TWO EIGHTEENTH-CENTURY EMENDATIONS TO Chevy Chase

In the Memoirs of the Society of Grub-Street (London, 1737), which is an incomplete reprint of the Grub-Street Journal, are two notes on the text of Chevy Chase. The first is headed " From the Pegasus in Grub-Street," and is printed in the number for Wednesday, 17 November, 1731.1 The lines quoted from the ballad follow the C, D, and E versions in Child. It should be noted that the emended line, "when they were cold as clay," is the reading of the Child F version, the one printed by Maidment. In earlier pages of the Memoirs appear emendations to Paradise Lost, signed with the same name, "Zoilus," that is used for the signature for the ballad note. The entire communication reads:

Mr. Bavius.

I beg leave to offer to your consideration an emendation on the old Song called Chevy Chace.-When the widows are described bewailing their deceased husbands, 'tis said

they kiss'd them dead a thousand times,
when they were clad in clay.

WHAT TO DO –
**a.** List every lettered version of the ballad in Child that the passage on the Chevy Chase emendations mentions.
**b.** In the passage on the Chevy Chase emendations, rewrite the paragraph beginning "In the Memoirs of the Society of Grub-Street" as a short bulleted list of its main facts.
**c.** Supply the next part of the passage on the Chevy Chase emendations, picking up after the quoted couplet.

LISTED ENTRIES –
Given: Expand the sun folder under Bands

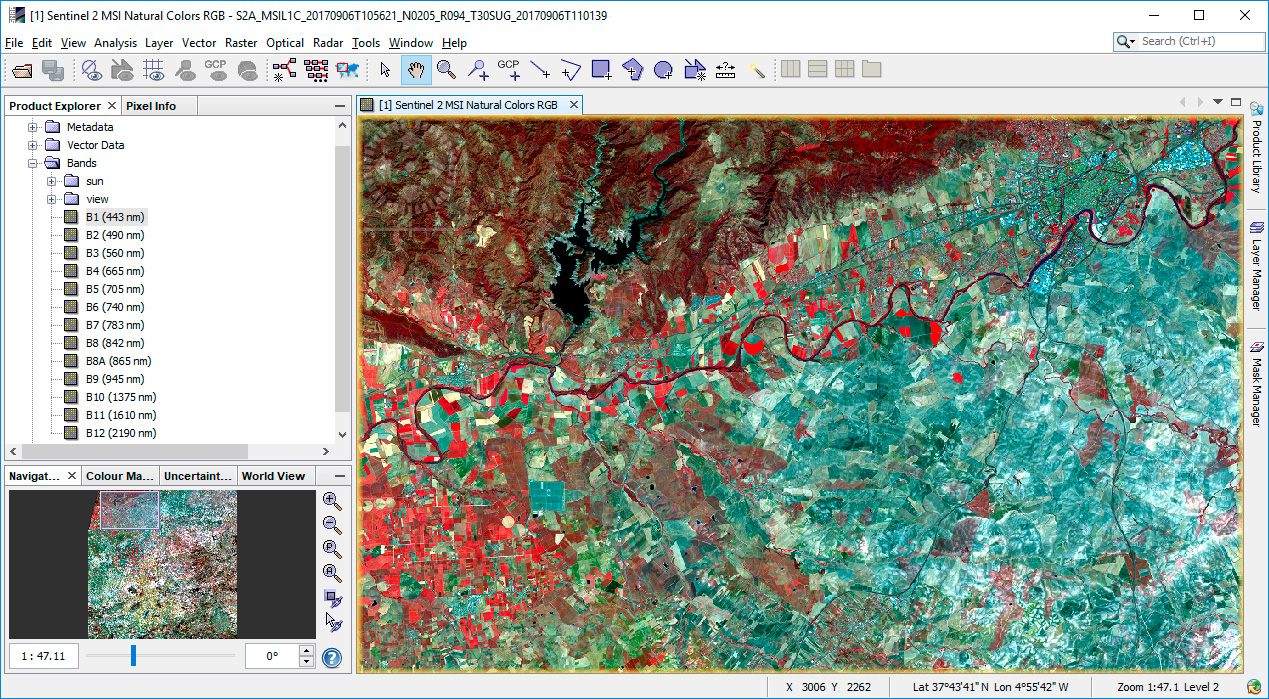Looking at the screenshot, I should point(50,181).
...
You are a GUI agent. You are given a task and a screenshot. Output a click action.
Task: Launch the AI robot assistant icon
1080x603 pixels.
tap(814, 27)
* * *
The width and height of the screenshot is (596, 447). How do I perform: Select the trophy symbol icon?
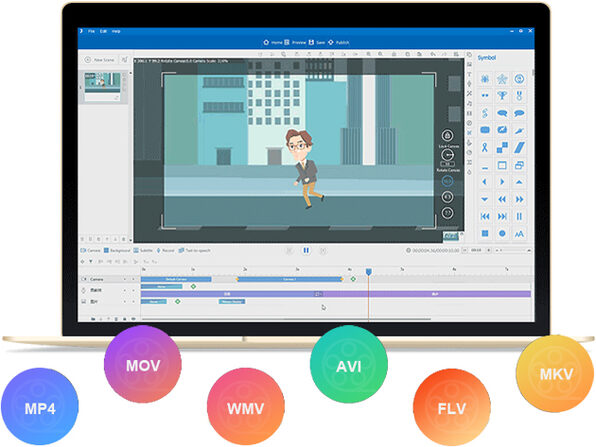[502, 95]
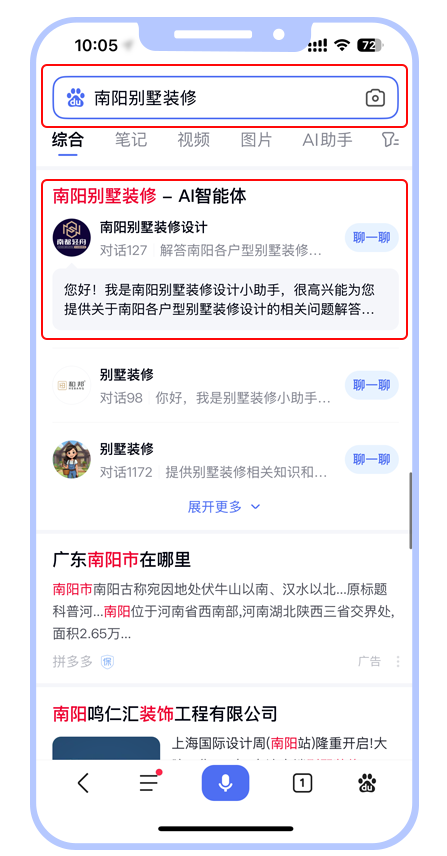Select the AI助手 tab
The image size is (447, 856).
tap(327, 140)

SET OF ANSWERS –
**a.** C, D, E, F

**b.**
- The Memoirs of the Society of Grub-Street (London, 1737), an incomplete reprint of the Grub-Street Journal, contains two notes on the text of Chevy Chase.
- The first note is headed "From the Pegasus in Grub-Street" and appears in the number for Wednesday, 17 November, 1731.
- The ballad lines it quotes follow the C, D, and E versions in Child.
- The emended line, "when they were cold as clay," is the reading of Child's F version, which Maidment printed.
- Earlier pages of the Memoirs hold emendations to Paradise Lost signed "Zoilus," the same signature used for the ballad note.

**c.**
If we interpret clad in clay, literally and truly, it must signifie buried; which would be nonsense. Some perhaps will say, it only signifies dead; that will make it tautology: They kiss'd them dead, when they were dead. Besides, a man may be more properly said to be clad in clay, when he is alive, than when he is dead; for when he is dead, he is altogether clay, and not properly clad in clay.-I do not question but you will agree with me, that the author wrote

When they were cold as clay.

The northern way of pronouncing, cold, is, cald, which is nearer the Saxon ceald; and, perhaps, the Ms. might be so written, and then a mistake might be easily made by a southern printer. This reading is very agreeable to the whole passage.

Next day did many widows come,

Their husbands to bewail;

They wash'd their wounds in brinish tears,

But all would not prevail.

Their bodies bath'd in purple blood

They bore with them away;

They kiss'd them dead a thousand times,

When they were cold as clay.

In the last place, I observe this reading conveys a fine idea of the warm affections of the wives, who so lovingly embraced and kissed their husbands,

When they cold as clay.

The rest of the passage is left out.